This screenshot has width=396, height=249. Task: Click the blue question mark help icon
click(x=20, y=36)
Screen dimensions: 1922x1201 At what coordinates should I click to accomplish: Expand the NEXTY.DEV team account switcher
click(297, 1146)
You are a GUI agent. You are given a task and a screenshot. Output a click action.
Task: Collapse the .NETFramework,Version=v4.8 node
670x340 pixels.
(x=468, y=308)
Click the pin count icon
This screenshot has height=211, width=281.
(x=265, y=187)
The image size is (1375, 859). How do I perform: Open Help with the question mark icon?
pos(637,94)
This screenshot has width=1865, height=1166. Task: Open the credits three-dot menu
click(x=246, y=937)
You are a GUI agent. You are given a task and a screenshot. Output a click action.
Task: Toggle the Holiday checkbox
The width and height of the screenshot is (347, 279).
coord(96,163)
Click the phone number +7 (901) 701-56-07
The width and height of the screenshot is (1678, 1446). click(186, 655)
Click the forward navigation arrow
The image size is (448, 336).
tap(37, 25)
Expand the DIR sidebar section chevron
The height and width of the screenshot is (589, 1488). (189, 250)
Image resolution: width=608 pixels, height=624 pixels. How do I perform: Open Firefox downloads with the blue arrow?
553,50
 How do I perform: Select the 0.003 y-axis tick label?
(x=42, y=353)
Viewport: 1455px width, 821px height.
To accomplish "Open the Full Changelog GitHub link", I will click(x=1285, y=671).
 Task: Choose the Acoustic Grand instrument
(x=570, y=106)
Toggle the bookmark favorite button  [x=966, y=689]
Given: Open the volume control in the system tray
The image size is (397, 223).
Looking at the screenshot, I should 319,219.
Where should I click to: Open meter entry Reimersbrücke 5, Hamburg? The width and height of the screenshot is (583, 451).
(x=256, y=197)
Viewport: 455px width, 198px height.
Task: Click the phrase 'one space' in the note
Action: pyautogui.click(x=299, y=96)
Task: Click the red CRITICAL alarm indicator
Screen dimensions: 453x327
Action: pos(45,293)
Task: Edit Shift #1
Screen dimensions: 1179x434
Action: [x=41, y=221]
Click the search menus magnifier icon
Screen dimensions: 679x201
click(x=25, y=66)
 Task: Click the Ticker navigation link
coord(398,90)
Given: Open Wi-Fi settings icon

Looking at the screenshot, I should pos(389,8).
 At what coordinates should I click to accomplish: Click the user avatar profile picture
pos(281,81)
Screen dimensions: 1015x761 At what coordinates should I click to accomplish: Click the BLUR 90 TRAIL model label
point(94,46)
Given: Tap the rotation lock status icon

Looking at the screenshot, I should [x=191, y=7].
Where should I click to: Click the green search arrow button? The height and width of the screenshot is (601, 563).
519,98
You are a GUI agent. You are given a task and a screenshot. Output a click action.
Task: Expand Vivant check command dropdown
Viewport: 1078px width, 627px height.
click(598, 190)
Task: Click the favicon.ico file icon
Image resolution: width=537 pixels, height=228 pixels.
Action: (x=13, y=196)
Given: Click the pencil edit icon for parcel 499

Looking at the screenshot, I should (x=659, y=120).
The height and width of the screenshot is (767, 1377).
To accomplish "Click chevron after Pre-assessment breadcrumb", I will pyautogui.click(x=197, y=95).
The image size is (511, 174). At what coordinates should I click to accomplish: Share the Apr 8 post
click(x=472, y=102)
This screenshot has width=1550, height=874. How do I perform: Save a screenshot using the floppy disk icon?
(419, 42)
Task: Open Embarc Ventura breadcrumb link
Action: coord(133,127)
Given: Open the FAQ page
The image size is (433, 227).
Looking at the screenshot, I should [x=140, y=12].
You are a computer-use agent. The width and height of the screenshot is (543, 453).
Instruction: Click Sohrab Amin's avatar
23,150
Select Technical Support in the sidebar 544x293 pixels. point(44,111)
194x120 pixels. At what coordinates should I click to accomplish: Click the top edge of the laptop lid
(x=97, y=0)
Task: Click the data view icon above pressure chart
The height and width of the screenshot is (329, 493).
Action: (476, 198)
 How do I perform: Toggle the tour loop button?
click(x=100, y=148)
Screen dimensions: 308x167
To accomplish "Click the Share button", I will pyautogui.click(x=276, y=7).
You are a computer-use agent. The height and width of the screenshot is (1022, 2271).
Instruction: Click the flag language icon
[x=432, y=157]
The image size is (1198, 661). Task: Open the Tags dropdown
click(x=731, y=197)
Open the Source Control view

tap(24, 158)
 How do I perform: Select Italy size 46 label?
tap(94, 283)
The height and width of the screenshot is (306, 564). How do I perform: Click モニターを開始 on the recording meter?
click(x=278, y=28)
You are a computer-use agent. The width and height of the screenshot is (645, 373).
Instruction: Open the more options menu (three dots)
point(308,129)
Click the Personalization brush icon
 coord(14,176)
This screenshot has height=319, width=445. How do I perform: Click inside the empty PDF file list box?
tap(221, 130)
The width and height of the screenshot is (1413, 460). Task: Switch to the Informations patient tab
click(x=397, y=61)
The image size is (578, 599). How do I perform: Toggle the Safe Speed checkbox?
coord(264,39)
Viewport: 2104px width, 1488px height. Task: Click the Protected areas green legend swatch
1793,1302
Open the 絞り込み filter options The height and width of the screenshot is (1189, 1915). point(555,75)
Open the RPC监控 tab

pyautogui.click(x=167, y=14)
————————
» REQUIREMENT
Can you rewrite all the items above, putting "How can I do" wherever "How do I perform" appears and leaving everything else as it is?

» RESULT
This screenshot has width=396, height=249. Task: Click the blue question mark help icon
click(x=20, y=36)
Screen dimensions: 1922x1201 At what coordinates should I click to accomplish: Expand the NEXTY.DEV team account switcher
click(297, 1146)
You are a GUI agent. You are given a task and a screenshot. Output a click action.
Task: Collapse the .NETFramework,Version=v4.8 node
670x340 pixels.
(x=468, y=308)
Click the pin count icon
This screenshot has height=211, width=281.
(x=265, y=187)
The image size is (1375, 859). How can I do: Open Help with the question mark icon?
pos(637,94)
This screenshot has width=1865, height=1166. Task: Open the credits three-dot menu
click(x=246, y=937)
You are a GUI agent. You are given a task and a screenshot. Output a click action.
Task: Toggle the Holiday checkbox
The width and height of the screenshot is (347, 279).
coord(96,163)
Click the phone number +7 (901) 701-56-07
The width and height of the screenshot is (1678, 1446). click(186, 655)
Click the forward navigation arrow
The image size is (448, 336).
tap(37, 25)
Expand the DIR sidebar section chevron
The height and width of the screenshot is (589, 1488). (189, 250)
Image resolution: width=608 pixels, height=624 pixels. How can I do: Open Firefox downloads with the blue arrow?
553,50
 How can I do: Select the 0.003 y-axis tick label?
(x=42, y=353)
Viewport: 1455px width, 821px height.
To accomplish "Open the Full Changelog GitHub link", I will click(x=1285, y=671).
 Task: Choose the Acoustic Grand instrument
(x=570, y=106)
Toggle the bookmark favorite button  [x=966, y=689]
Given: Open the volume control in the system tray
The image size is (397, 223).
Looking at the screenshot, I should 319,219.
Where should I click to: Open meter entry Reimersbrücke 5, Hamburg? The width and height of the screenshot is (583, 451).
(x=256, y=197)
Viewport: 455px width, 198px height.
Task: Click the phrase 'one space' in the note
Action: pyautogui.click(x=299, y=96)
Task: Click the red CRITICAL alarm indicator
Screen dimensions: 453x327
Action: pos(45,293)
Task: Edit Shift #1
Screen dimensions: 1179x434
Action: [x=41, y=221]
Click the search menus magnifier icon
Screen dimensions: 679x201
click(x=25, y=66)
 Task: Click the Ticker navigation link
coord(398,90)
Given: Open Wi-Fi settings icon

Looking at the screenshot, I should pos(389,8).
 At what coordinates should I click to accomplish: Click the user avatar profile picture
pos(281,81)
Screen dimensions: 1015x761 At what coordinates should I click to accomplish: Click the BLUR 90 TRAIL model label
point(94,46)
Given: Tap the rotation lock status icon

Looking at the screenshot, I should [x=191, y=7].
Where should I click to: Click the green search arrow button? The height and width of the screenshot is (601, 563).
519,98
You are a GUI agent. You are given a task and a screenshot. Output a click action.
Task: Expand Vivant check command dropdown
Viewport: 1078px width, 627px height.
click(598, 190)
Task: Click the favicon.ico file icon
Image resolution: width=537 pixels, height=228 pixels.
Action: (x=13, y=196)
Given: Click the pencil edit icon for parcel 499

Looking at the screenshot, I should (x=659, y=120).
The height and width of the screenshot is (767, 1377).
To accomplish "Click chevron after Pre-assessment breadcrumb", I will pyautogui.click(x=197, y=95).
The image size is (511, 174). At what coordinates should I click to accomplish: Share the Apr 8 post
click(x=472, y=102)
This screenshot has width=1550, height=874. How can I do: Save a screenshot using the floppy disk icon?
(419, 42)
Task: Open Embarc Ventura breadcrumb link
Action: coord(133,127)
Given: Open the FAQ page
The image size is (433, 227).
Looking at the screenshot, I should [x=140, y=12].
You are a computer-use agent. The width and height of the screenshot is (543, 453).
Instruction: Click Sohrab Amin's avatar
23,150
Select Technical Support in the sidebar 544x293 pixels. point(44,111)
194x120 pixels. At what coordinates should I click to accomplish: Click the top edge of the laptop lid
(x=97, y=0)
Task: Click the data view icon above pressure chart
The height and width of the screenshot is (329, 493).
Action: (476, 198)
 How can I do: Toggle the tour loop button?
click(x=100, y=148)
Screen dimensions: 308x167
To accomplish "Click the Share button", I will pyautogui.click(x=276, y=7).
You are a computer-use agent. The height and width of the screenshot is (1022, 2271).
Instruction: Click the flag language icon
[x=432, y=157]
The image size is (1198, 661). Task: Open the Tags dropdown
click(x=731, y=197)
Open the Source Control view

tap(24, 158)
 How can I do: Select Italy size 46 label?
tap(94, 283)
The height and width of the screenshot is (306, 564). How can I do: Click モニターを開始 on the recording meter?
click(x=278, y=28)
You are a computer-use agent. The width and height of the screenshot is (645, 373).
Instruction: Open the more options menu (three dots)
point(308,129)
Click the Personalization brush icon
 coord(14,176)
This screenshot has height=319, width=445. How can I do: Click inside the empty PDF file list box?
tap(221, 130)
The width and height of the screenshot is (1413, 460). Task: Switch to the Informations patient tab
click(x=397, y=61)
The image size is (578, 599). How can I do: Toggle the Safe Speed checkbox?
coord(264,39)
Viewport: 2104px width, 1488px height. Task: Click the Protected areas green legend swatch
1793,1302
Open the 絞り込み filter options The height and width of the screenshot is (1189, 1915). point(555,75)
Open the RPC监控 tab

pyautogui.click(x=167, y=14)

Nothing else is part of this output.